[Problem statement] Your task is to copy every line below that contains the word "agent".

[Stored items]
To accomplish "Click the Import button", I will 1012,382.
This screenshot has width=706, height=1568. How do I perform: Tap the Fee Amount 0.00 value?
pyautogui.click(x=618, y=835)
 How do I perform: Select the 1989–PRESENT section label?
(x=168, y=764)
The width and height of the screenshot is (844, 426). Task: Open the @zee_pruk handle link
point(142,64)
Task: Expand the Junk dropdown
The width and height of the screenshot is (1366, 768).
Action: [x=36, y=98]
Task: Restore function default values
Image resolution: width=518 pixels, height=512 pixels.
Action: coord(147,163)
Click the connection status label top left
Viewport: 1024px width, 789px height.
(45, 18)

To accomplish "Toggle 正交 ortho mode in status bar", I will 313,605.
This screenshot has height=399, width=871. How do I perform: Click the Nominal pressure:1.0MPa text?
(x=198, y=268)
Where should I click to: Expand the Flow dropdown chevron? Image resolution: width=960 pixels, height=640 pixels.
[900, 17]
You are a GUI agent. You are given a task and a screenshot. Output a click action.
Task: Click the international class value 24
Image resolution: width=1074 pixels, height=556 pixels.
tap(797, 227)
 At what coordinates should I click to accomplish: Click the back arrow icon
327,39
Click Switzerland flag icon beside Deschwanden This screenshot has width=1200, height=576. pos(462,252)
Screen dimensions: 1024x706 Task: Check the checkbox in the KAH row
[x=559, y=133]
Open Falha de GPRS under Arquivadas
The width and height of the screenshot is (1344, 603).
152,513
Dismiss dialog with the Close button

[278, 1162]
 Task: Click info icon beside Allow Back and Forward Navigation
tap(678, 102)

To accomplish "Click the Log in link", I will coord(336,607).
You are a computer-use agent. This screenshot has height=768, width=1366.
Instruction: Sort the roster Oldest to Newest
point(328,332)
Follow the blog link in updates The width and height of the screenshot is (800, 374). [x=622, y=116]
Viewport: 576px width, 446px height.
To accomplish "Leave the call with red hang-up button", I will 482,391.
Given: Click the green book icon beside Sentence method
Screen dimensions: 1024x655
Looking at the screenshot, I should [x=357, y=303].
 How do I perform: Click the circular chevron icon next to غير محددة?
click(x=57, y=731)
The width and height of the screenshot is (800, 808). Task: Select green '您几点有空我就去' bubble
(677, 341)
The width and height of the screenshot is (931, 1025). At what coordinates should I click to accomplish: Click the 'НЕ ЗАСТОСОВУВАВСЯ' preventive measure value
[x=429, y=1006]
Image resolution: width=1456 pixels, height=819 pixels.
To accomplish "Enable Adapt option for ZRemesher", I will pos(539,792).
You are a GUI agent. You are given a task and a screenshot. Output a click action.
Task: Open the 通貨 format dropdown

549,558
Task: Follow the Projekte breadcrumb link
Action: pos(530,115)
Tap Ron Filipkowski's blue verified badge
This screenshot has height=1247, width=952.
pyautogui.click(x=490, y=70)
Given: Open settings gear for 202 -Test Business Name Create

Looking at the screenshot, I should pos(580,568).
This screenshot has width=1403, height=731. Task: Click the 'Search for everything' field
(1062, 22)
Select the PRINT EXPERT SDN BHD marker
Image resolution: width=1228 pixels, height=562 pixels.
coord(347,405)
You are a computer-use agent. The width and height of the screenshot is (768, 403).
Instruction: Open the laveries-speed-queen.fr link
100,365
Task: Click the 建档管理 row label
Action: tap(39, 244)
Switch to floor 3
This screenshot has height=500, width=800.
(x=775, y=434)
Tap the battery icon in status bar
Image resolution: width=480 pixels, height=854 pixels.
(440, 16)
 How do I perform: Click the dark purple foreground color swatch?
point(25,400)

[Final answer]
You are a GUI agent. You are given a task and a screenshot. Output a click action.
You are a computer-use agent. This screenshot has height=768, width=1366.
You are a GUI agent. You are given a task and a screenshot. Output a click action.
You are a computer-use agent. The width and height of the screenshot is (768, 403).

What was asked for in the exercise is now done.